My son will go for his initial meeting with the army within the next few months. He has already told us that he does not want to go to hesder, because he wants to contribute the full three years to the army. He hopes that they will appreciate his talents enough to enlist him in the division that he wants, and if not, he will go to hesder. As one of my friends put it, though, the army’s goal is not always the self-fulfillment of an 18yo’s ambitions. At any rate he will not be drafted until some time next year when he turns 18 so he has a year after high school to play with. He plans to learn in yeshiva for the year.

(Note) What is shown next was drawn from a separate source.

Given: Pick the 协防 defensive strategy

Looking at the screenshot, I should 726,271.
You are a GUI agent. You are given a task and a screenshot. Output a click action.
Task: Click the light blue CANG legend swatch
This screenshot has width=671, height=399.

During their senior year, 12th graders in Israeli yeshiva high schools attend two or three shavuot yeshiva (yeshiva weeks). This gives them the opportunity to experience different approaches. He has been telling us what various rabbanim in his yeshiva have been suggesting to him. One told him about a haredi yeshiva in Kiryat Gat where many boys from religious Zionist backgrounds learn before going to the army. This rav said that they don’t preach haredi ideology, and that they learn on a very high level, presumably higher than in the hesder yeshivot. We explained our reasoning for being opposed to that option. First, my husband doesn’t believe that the hesder yeshivot are necessarily at a lower level than the haredi yeshivot, and even though they might emphasize different aspects of learning. After a few years in top yeshivot there should not be a significant difference. Second, even though the haredi yeshiva might not preach, individual rabbanim might, and the attitude denigrating the army would still be present. We told him that it is his choice if he wants to become haredi and avoid the draft but that we don’t feel it is the proper thing to do. Third, the hesder yeshiva would help prepare him for halachic and hashkafic issues that he is likely to face in the army.
Another rav suggested Har Hamor, a breakaway from Yeshivat Merkaz Harav, but that one also does not match our hashkafa (religious outlook). His principal suggested Maaleh Adumim, which we have heard very good things about lately. His Rosh Yeshiva attended Kerem Be-Yavneh and our son loved the summer camp there. In the end, though, he went along with us and signed up for the first shavua yeshiva at Yeshivat Har Etzion. We explained that we think he will want to be in an environment that is intellectually open, based on his personality and learning style and his home environment. Now we’ll wait for his reaction.